Screen critic: The bingeable, B-grade, and boring flicks on screen

Feb 24, 2023
The digital star of Cocaine Bear (Universal); Paul Rudd in Ant-Man and The Wasp: Quantumania (Disney); Diane Morgan plays Philomena Cunk in Cunk on Earth (Netflix). Source: Supplied

The deleterious effects of hard drugs are played for comic effect in Cocaine Bear, an outlandish B-grade comedy thriller about a large black bear that goes on a lethal rampage through a national park after becoming addicted to the powder, which has fallen from a plane in tightly sealed packages by an idiot drug runner.

High on the substance, the crazed bear proceeds to introduce itself to a selection of unfortunate locals, tourists and criminals, chasing them through the brush and up trees before chowing down on them.

Set in 1985 the film, directed by Elizabeth Banks (Charlie’s Angels; Pitch Perfect 2), plays like a schlocky horror comedy from the 1980s, with cheap laughs and a lot of cheap gore effects, though these stand in stark contrast to the very realistic digital rendering of the marauding bear itself, which is state-of-the-art and almost too classy for a film this cheesy.     

For the record, the real event upon which the film is very loosely based occurred in 1985 when a bear was found dead surrounded by dozens of empty canisters of cocaine. 

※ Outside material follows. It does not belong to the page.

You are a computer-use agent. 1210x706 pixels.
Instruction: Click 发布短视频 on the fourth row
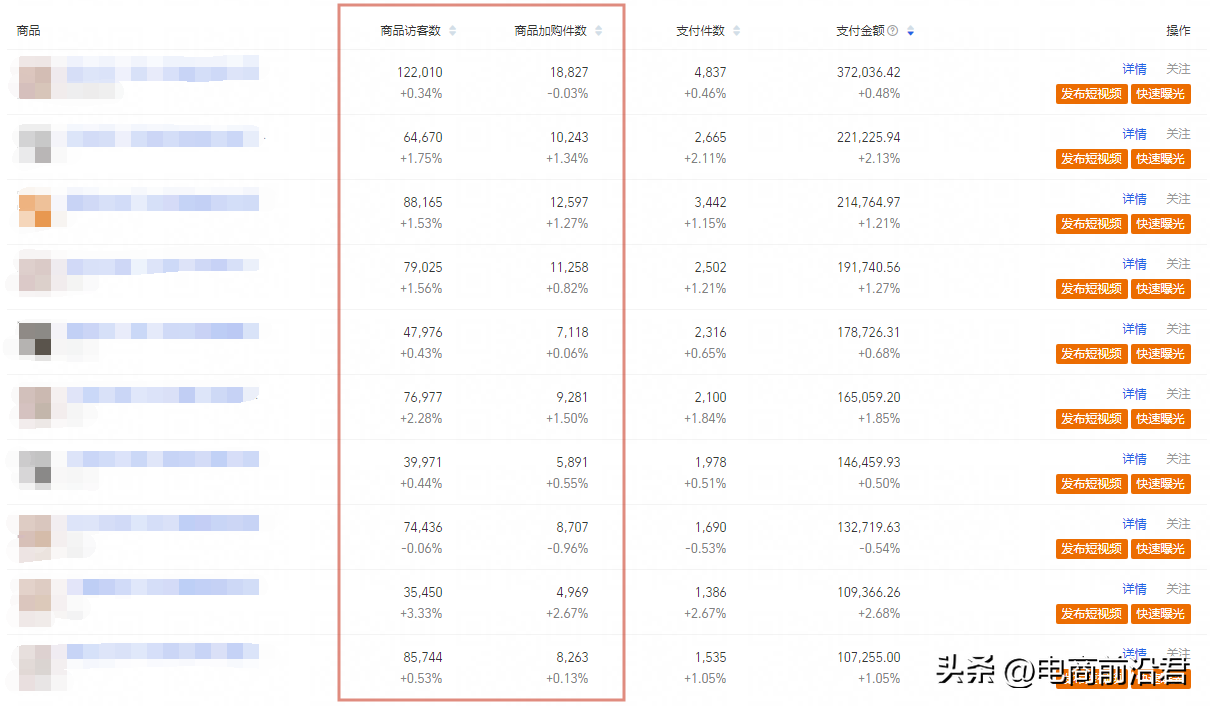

These had been jettisoned from a plane three months earlier by a drug dealer who died soon after when his plan to follow and then retrieve his shipment from the forest below was foiled by an uncooperative parachute. There were no other deaths or any terror involved. 

Yet another throwaway Marvel epic has been unleashed upon us with Ant-Man and The Wasp: Quantumania, and it’s actually not a bad effects-driven adventure as Ant-Man (Paul Rudd), The Wasp (Evangeline Lilly) and her parents (Michael Douglas and Michelle Pfeiffer) are sucked into the inner universe of something called the “quantum realm”. 

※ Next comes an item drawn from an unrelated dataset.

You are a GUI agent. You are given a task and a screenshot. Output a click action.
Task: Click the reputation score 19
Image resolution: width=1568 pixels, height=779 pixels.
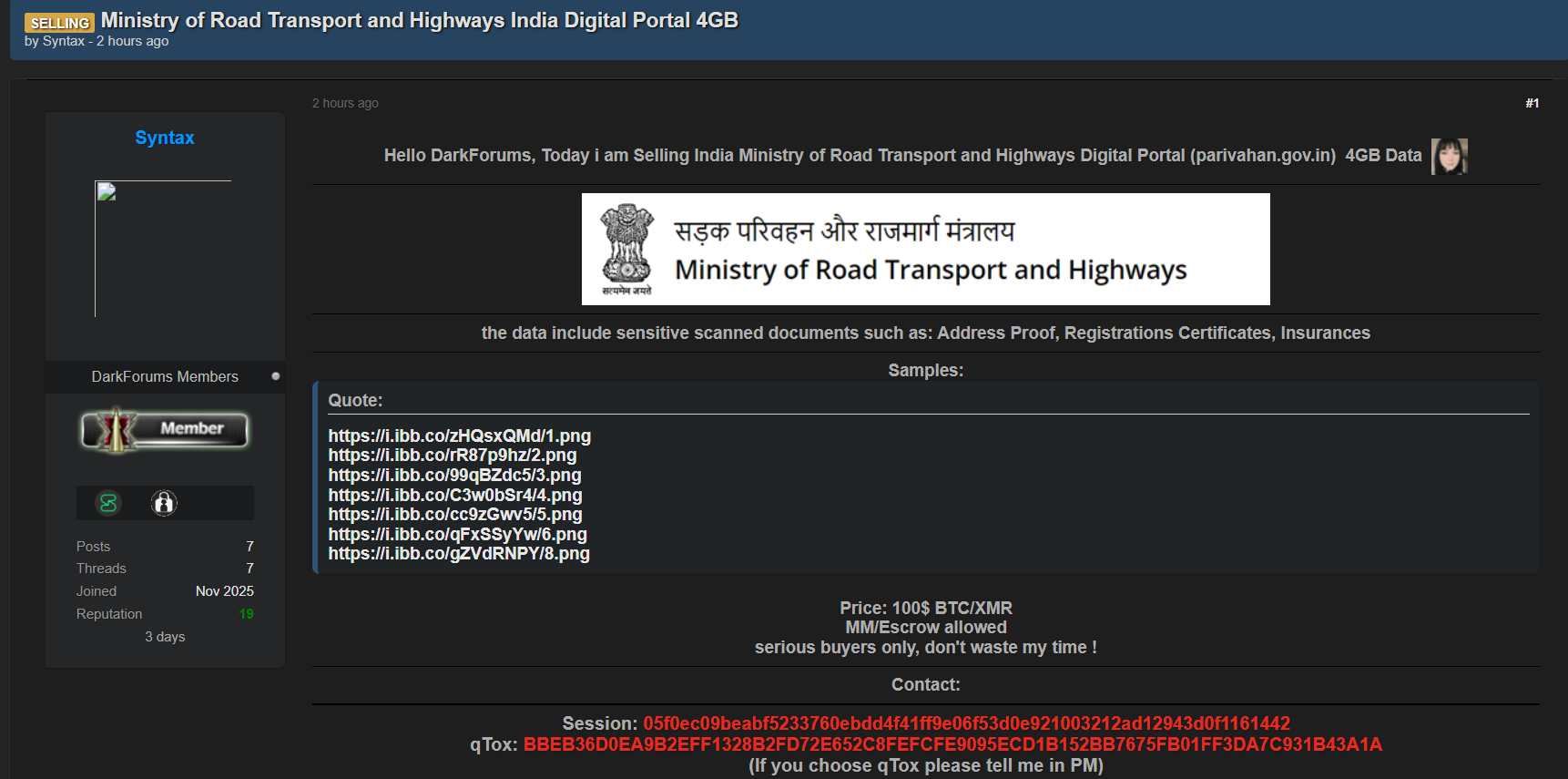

It’s innocuous fun with dashes of humour and some impressive VFX sequences, but the big selling point is that the film itself, without end credits or teasers, runs a lean 112 minutes. It seems that Marvel is showing some respect to Alfred Hitchcock, who once stated: “The length of a film should be directly related to the endurance of the human bladder.”

In Missing a teenage girl’s desperate search for her missing mother and step-father unfolds entirely on a computer screen using video chats, texts, YouTube and various other everyday cyber-appliances. 

Though this new form of story-telling – dubbed the “screenlife” genre – has lost much of its novelty and potency (in the wake of such films as Unfriended and Searching) there’s still a lot of ingenuity involved here, and the pace is cracking. Just be aware the film demands two hours of very fast reading. Still, it’s different. 

Beware of Women Talking. Nominated for Best Film and Best Adapted Screenplay Oscars, this film should also have been nominated for a special award: Most Boring, Self-Important Yapfest.

After enduring a wave of raping from their men folk, the women of an isolated backward community ensconced in modern America (a little like the Amish) hold a lengthy debate in a barn about whether to fight back or leave en masse to form their own primitive colony.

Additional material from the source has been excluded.